– Opowiadamy się zdecydowanie za tym, żeby gwałt był ścigany z urzędu, chociaż wiemy, że to rodzi także konsekwencje, które mogą być dotkliwe dla ofiary – zapowiadał tuż przed Dniem Kobiet Donald Tusk. Według premiera skutki ścigania gwałtu wyłącznie na wniosek ofiary są „upiorne", a przemoc seksualna pozostaje praktycznie bezkarna.
Policjanci nie są przekonani, że dzięki zmianie przepisów udałoby się złapać więcej gwałcicieli. Funkcjonariusze z Komendy Głównej nie chcą oficjalnie komentować planów rządu, ale ich nieoficjalne opinie można podsumować w ten sposób: skuteczne ściganie i tak zależy głównie od tego, czy ofiara złoży zeznania i będzie współpracować w śledztwie.
Według prof.
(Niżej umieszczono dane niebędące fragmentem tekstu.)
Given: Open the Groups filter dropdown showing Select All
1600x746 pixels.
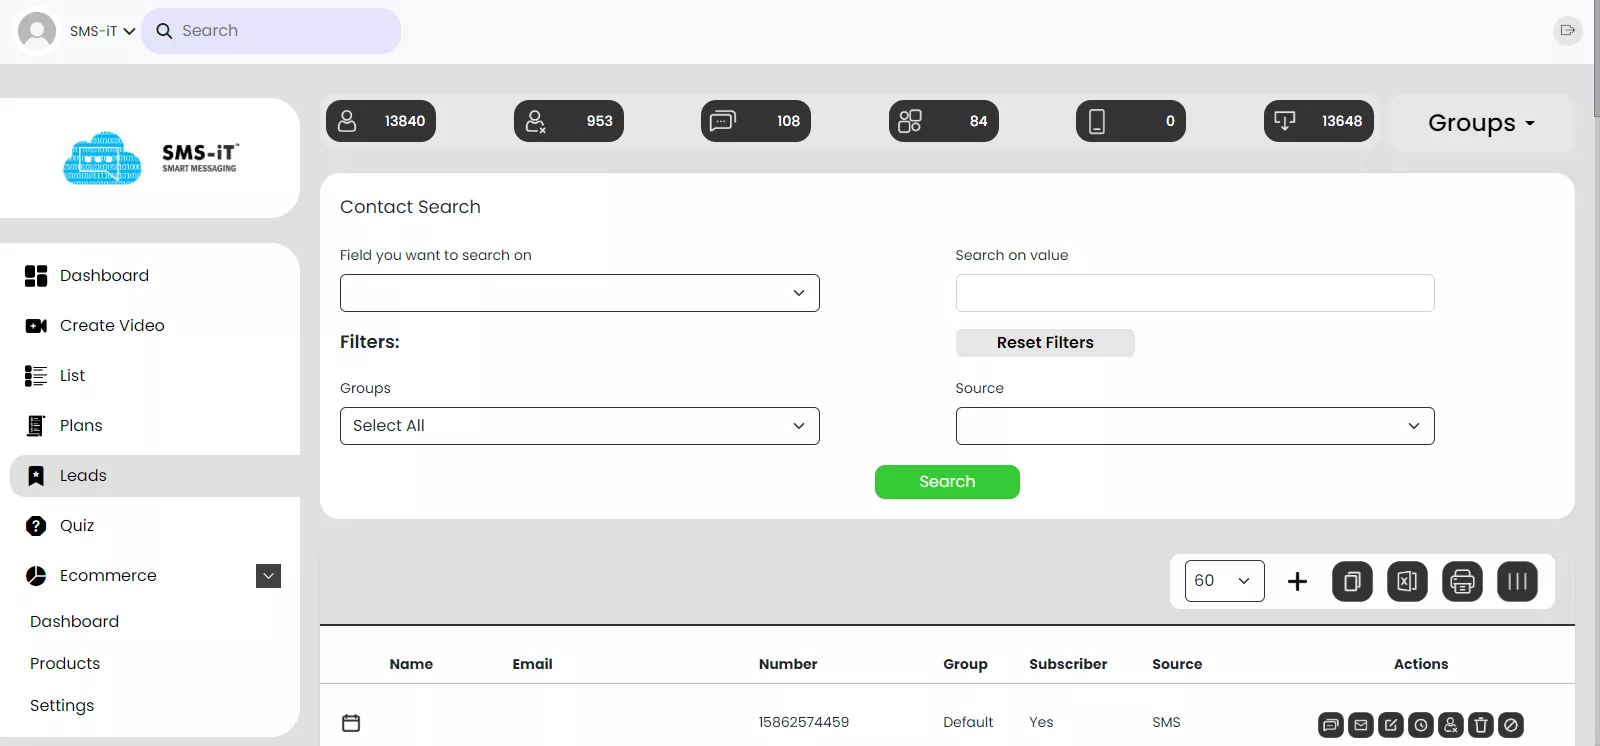Looking at the screenshot, I should (x=579, y=426).
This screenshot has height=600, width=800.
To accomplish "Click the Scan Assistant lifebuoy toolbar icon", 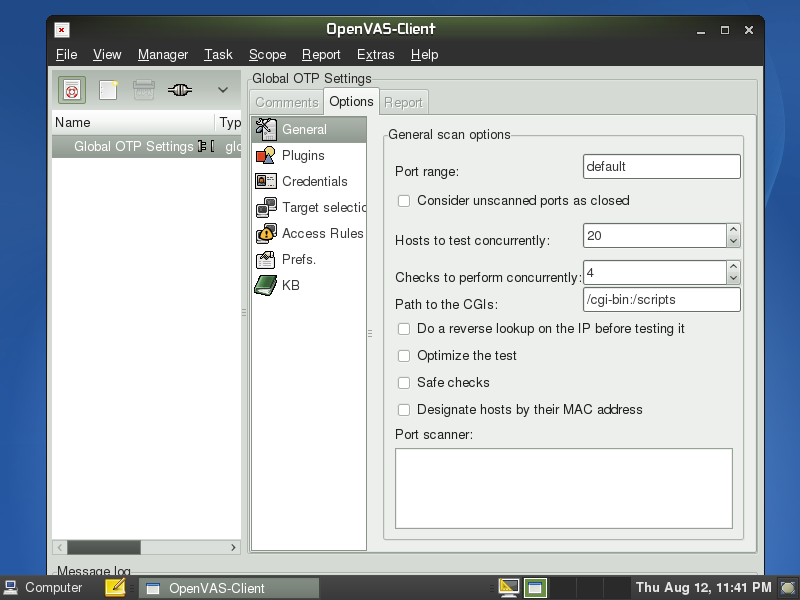I will pyautogui.click(x=72, y=90).
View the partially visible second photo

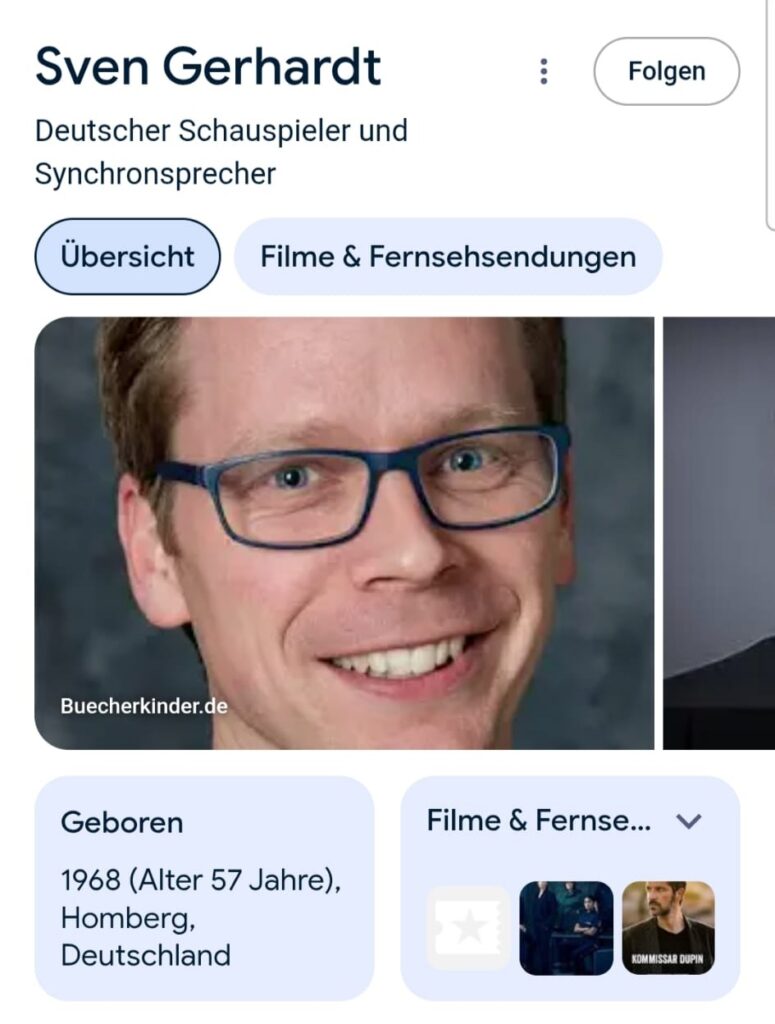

Piotra Kruszyńskiego zmiana przepisów byłaby absurdalna. – O tym, czy doszło do gwałtu, zawsze decyduje odczucie pokrzywdzonego. Ustawodawca nie powinien bez niezbędnej potrzeby wkraczać w intymne stosunki między dorosłymi ludźmi – mówi prawnik. Poza tym, jego zdaniem, zmiana spowodowałaby tzw. wtórną wiktymizację ofiary, która być może stara się o strasznym przeżyciu zapomnieć.